- [Your instructions] Your answer must match the material exactly, line for line.
(Source records begins)
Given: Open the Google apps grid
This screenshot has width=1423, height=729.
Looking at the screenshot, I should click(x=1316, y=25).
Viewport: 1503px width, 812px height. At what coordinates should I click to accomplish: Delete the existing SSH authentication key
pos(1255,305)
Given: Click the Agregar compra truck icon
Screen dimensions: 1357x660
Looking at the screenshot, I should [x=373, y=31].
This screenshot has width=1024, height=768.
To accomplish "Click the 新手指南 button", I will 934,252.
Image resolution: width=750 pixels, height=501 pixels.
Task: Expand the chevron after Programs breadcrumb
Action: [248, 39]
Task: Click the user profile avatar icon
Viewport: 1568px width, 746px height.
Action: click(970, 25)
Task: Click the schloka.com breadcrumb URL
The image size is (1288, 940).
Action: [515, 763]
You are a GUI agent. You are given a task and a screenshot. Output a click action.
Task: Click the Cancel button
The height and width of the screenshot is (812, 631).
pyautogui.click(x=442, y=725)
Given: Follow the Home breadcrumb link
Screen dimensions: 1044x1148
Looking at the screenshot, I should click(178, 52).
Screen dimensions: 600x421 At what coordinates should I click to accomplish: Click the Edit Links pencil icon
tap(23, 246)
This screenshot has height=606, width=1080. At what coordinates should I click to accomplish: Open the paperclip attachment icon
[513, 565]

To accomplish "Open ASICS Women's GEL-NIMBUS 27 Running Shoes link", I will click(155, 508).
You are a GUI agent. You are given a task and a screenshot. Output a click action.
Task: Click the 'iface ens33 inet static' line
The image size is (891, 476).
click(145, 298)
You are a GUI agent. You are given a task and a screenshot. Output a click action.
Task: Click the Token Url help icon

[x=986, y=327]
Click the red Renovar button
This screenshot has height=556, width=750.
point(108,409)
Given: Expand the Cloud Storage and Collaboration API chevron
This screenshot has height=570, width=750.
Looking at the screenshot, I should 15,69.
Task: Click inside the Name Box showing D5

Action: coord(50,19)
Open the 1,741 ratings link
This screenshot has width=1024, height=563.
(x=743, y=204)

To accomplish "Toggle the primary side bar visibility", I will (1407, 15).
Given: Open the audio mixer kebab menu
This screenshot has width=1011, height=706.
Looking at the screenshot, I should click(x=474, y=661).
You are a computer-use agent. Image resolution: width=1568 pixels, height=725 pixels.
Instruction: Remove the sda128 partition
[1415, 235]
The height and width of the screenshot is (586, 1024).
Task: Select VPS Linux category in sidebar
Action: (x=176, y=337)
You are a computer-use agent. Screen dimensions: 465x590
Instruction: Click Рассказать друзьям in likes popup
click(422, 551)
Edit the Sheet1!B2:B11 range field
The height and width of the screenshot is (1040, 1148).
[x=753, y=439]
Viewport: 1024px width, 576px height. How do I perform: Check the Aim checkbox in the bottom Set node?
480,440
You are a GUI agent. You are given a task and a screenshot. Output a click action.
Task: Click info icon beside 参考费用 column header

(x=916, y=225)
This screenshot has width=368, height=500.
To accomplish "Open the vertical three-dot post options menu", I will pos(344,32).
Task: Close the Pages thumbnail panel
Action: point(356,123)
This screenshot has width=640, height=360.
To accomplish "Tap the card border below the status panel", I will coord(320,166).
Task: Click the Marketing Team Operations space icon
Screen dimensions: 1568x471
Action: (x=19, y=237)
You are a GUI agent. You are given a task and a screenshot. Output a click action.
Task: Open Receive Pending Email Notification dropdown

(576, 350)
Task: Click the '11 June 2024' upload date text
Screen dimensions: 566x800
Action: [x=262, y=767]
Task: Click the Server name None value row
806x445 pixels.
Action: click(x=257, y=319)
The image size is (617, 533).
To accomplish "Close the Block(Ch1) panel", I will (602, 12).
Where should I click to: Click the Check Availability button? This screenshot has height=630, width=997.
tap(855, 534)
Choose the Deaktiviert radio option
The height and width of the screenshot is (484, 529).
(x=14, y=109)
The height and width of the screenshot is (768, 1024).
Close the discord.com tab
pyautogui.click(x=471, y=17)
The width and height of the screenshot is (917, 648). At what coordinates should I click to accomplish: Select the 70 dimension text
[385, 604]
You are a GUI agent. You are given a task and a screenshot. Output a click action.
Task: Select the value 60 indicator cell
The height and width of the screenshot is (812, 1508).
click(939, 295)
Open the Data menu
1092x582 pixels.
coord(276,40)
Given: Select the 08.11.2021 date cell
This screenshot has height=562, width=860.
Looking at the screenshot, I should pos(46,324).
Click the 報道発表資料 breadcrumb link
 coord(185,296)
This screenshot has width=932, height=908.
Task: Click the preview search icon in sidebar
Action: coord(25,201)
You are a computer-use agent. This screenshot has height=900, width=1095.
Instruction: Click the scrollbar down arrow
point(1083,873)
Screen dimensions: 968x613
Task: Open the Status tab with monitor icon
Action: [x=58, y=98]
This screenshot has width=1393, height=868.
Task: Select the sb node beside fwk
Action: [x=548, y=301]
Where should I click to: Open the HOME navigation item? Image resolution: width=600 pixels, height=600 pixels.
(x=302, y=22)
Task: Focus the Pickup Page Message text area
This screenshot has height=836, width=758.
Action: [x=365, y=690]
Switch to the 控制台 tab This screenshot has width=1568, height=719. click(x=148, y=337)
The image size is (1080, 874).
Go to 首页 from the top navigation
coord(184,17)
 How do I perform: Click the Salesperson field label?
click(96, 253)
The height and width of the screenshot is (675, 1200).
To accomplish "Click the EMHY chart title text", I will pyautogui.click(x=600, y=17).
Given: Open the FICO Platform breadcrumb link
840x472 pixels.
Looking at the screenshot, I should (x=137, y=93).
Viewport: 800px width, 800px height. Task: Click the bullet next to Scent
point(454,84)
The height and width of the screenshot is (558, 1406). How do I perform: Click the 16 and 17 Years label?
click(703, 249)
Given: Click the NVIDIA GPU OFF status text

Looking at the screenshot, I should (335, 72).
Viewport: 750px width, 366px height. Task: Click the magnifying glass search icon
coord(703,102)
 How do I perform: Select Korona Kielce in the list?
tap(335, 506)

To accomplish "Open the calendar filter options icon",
(Source records ends)
- [Reply to the exercise]
Given: Open the Google apps grid
This screenshot has width=1423, height=729.
Looking at the screenshot, I should click(x=1316, y=25).
Viewport: 1503px width, 812px height. At what coordinates should I click to accomplish: Delete the existing SSH authentication key
pos(1255,305)
Given: Click the Agregar compra truck icon
Screen dimensions: 1357x660
Looking at the screenshot, I should [x=373, y=31].
This screenshot has width=1024, height=768.
To accomplish "Click the 新手指南 button", I will 934,252.
Image resolution: width=750 pixels, height=501 pixels.
Task: Expand the chevron after Programs breadcrumb
Action: [248, 39]
Task: Click the user profile avatar icon
Viewport: 1568px width, 746px height.
Action: click(970, 25)
Task: Click the schloka.com breadcrumb URL
The image size is (1288, 940).
Action: [515, 763]
You are a GUI agent. You are given a task and a screenshot. Output a click action.
Task: Click the Cancel button
The height and width of the screenshot is (812, 631).
pyautogui.click(x=442, y=725)
Given: Follow the Home breadcrumb link
Screen dimensions: 1044x1148
Looking at the screenshot, I should click(178, 52).
Screen dimensions: 600x421 At what coordinates should I click to accomplish: Click the Edit Links pencil icon
tap(23, 246)
This screenshot has height=606, width=1080. At what coordinates should I click to accomplish: Open the paperclip attachment icon
[513, 565]

To accomplish "Open ASICS Women's GEL-NIMBUS 27 Running Shoes link", I will click(155, 508).
You are a GUI agent. You are given a task and a screenshot. Output a click action.
Task: Click the 'iface ens33 inet static' line
The image size is (891, 476).
click(145, 298)
You are a GUI agent. You are given a task and a screenshot. Output a click action.
Task: Click the Token Url help icon

[x=986, y=327]
Click the red Renovar button
This screenshot has height=556, width=750.
point(108,409)
Given: Expand the Cloud Storage and Collaboration API chevron
This screenshot has height=570, width=750.
Looking at the screenshot, I should 15,69.
Task: Click inside the Name Box showing D5

Action: coord(50,19)
Open the 1,741 ratings link
This screenshot has width=1024, height=563.
(x=743, y=204)

To accomplish "Toggle the primary side bar visibility", I will (1407, 15).
Given: Open the audio mixer kebab menu
This screenshot has width=1011, height=706.
Looking at the screenshot, I should click(x=474, y=661).
You are a computer-use agent. Image resolution: width=1568 pixels, height=725 pixels.
Instruction: Remove the sda128 partition
[1415, 235]
The height and width of the screenshot is (586, 1024).
Task: Select VPS Linux category in sidebar
Action: (x=176, y=337)
You are a computer-use agent. Screen dimensions: 465x590
Instruction: Click Рассказать друзьям in likes popup
click(422, 551)
Edit the Sheet1!B2:B11 range field
The height and width of the screenshot is (1040, 1148).
[x=753, y=439]
Viewport: 1024px width, 576px height. How do I perform: Check the Aim checkbox in the bottom Set node?
480,440
You are a GUI agent. You are given a task and a screenshot. Output a click action.
Task: Click info icon beside 参考费用 column header

(x=916, y=225)
This screenshot has width=368, height=500.
To accomplish "Open the vertical three-dot post options menu", I will pos(344,32).
Task: Close the Pages thumbnail panel
Action: point(356,123)
This screenshot has width=640, height=360.
To accomplish "Tap the card border below the status panel", I will coord(320,166).
Task: Click the Marketing Team Operations space icon
Screen dimensions: 1568x471
Action: (x=19, y=237)
You are a GUI agent. You are given a task and a screenshot. Output a click action.
Task: Open Receive Pending Email Notification dropdown

(576, 350)
Task: Click the '11 June 2024' upload date text
Screen dimensions: 566x800
Action: [x=262, y=767]
Task: Click the Server name None value row
806x445 pixels.
Action: click(x=257, y=319)
The image size is (617, 533).
To accomplish "Close the Block(Ch1) panel", I will (602, 12).
Where should I click to: Click the Check Availability button? This screenshot has height=630, width=997.
tap(855, 534)
Choose the Deaktiviert radio option
The height and width of the screenshot is (484, 529).
(x=14, y=109)
The height and width of the screenshot is (768, 1024).
Close the discord.com tab
pyautogui.click(x=471, y=17)
The width and height of the screenshot is (917, 648). At what coordinates should I click to accomplish: Select the 70 dimension text
[385, 604]
You are a GUI agent. You are given a task and a screenshot. Output a click action.
Task: Select the value 60 indicator cell
The height and width of the screenshot is (812, 1508).
click(939, 295)
Open the Data menu
1092x582 pixels.
coord(276,40)
Given: Select the 08.11.2021 date cell
This screenshot has height=562, width=860.
Looking at the screenshot, I should pos(46,324).
Click the 報道発表資料 breadcrumb link
 coord(185,296)
This screenshot has width=932, height=908.
Task: Click the preview search icon in sidebar
Action: coord(25,201)
You are a computer-use agent. This screenshot has height=900, width=1095.
Instruction: Click the scrollbar down arrow
point(1083,873)
Screen dimensions: 968x613
Task: Open the Status tab with monitor icon
Action: [x=58, y=98]
This screenshot has width=1393, height=868.
Task: Select the sb node beside fwk
Action: [x=548, y=301]
Where should I click to: Open the HOME navigation item? Image resolution: width=600 pixels, height=600 pixels.
(x=302, y=22)
Task: Focus the Pickup Page Message text area
This screenshot has height=836, width=758.
Action: [x=365, y=690]
Switch to the 控制台 tab This screenshot has width=1568, height=719. click(x=148, y=337)
The image size is (1080, 874).
Go to 首页 from the top navigation
coord(184,17)
 How do I perform: Click the Salesperson field label?
click(96, 253)
The height and width of the screenshot is (675, 1200).
To accomplish "Click the EMHY chart title text", I will pyautogui.click(x=600, y=17).
Given: Open the FICO Platform breadcrumb link
840x472 pixels.
Looking at the screenshot, I should (x=137, y=93).
Viewport: 800px width, 800px height. Task: Click the bullet next to Scent
point(454,84)
The height and width of the screenshot is (558, 1406). How do I perform: Click the 16 and 17 Years label?
click(703, 249)
Given: Click the NVIDIA GPU OFF status text

Looking at the screenshot, I should (335, 72).
Viewport: 750px width, 366px height. Task: Click the magnifying glass search icon
coord(703,102)
 How do I perform: Select Korona Kielce in the list?
tap(335, 506)

To accomplish "Open the calendar filter options icon",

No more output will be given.